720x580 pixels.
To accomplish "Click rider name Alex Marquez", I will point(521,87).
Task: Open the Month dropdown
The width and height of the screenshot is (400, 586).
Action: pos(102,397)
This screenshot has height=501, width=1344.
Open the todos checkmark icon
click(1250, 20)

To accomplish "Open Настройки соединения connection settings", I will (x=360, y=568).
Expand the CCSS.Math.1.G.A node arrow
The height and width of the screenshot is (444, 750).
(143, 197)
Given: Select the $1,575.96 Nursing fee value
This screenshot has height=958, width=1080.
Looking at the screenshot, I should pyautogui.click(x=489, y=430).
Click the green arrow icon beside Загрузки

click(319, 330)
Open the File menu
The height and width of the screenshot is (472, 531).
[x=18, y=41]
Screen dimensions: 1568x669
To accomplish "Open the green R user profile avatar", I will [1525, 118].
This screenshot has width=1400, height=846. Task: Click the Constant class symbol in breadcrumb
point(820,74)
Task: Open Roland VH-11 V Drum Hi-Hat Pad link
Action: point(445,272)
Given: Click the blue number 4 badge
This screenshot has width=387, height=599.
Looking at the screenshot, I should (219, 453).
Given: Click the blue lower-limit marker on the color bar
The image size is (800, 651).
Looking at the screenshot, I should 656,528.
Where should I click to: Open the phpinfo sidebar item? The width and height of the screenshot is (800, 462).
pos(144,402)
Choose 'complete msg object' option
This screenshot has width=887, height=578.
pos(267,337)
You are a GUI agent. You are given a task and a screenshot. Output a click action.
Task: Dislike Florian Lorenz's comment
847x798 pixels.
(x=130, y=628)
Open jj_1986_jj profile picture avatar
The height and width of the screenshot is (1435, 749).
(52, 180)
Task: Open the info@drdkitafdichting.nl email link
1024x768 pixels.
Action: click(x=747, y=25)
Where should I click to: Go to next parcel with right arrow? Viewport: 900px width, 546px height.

——

> AIM OF THE EXERCISE: Transcription of all the material must be exact.

> RESPONSE BELOW:
720x580 pixels.
To accomplish "Click rider name Alex Marquez", I will point(521,87).
Task: Open the Month dropdown
The width and height of the screenshot is (400, 586).
Action: pos(102,397)
This screenshot has height=501, width=1344.
Open the todos checkmark icon
click(1250, 20)

To accomplish "Open Настройки соединения connection settings", I will (x=360, y=568).
Expand the CCSS.Math.1.G.A node arrow
The height and width of the screenshot is (444, 750).
(143, 197)
Given: Select the $1,575.96 Nursing fee value
This screenshot has height=958, width=1080.
Looking at the screenshot, I should pyautogui.click(x=489, y=430).
Click the green arrow icon beside Загрузки

click(319, 330)
Open the File menu
The height and width of the screenshot is (472, 531).
[x=18, y=41]
Screen dimensions: 1568x669
To accomplish "Open the green R user profile avatar", I will [1525, 118].
This screenshot has width=1400, height=846. Task: Click the Constant class symbol in breadcrumb
point(820,74)
Task: Open Roland VH-11 V Drum Hi-Hat Pad link
Action: point(445,272)
Given: Click the blue number 4 badge
This screenshot has width=387, height=599.
Looking at the screenshot, I should (219, 453).
Given: Click the blue lower-limit marker on the color bar
The image size is (800, 651).
Looking at the screenshot, I should 656,528.
Where should I click to: Open the phpinfo sidebar item? The width and height of the screenshot is (800, 462).
pos(144,402)
Choose 'complete msg object' option
This screenshot has width=887, height=578.
pos(267,337)
You are a GUI agent. You are given a task and a screenshot. Output a click action.
Task: Dislike Florian Lorenz's comment
847x798 pixels.
(x=130, y=628)
Open jj_1986_jj profile picture avatar
The height and width of the screenshot is (1435, 749).
(52, 180)
Task: Open the info@drdkitafdichting.nl email link
1024x768 pixels.
Action: click(x=747, y=25)
Where should I click to: Go to next parcel with right arrow? Viewport: 900px width, 546px height.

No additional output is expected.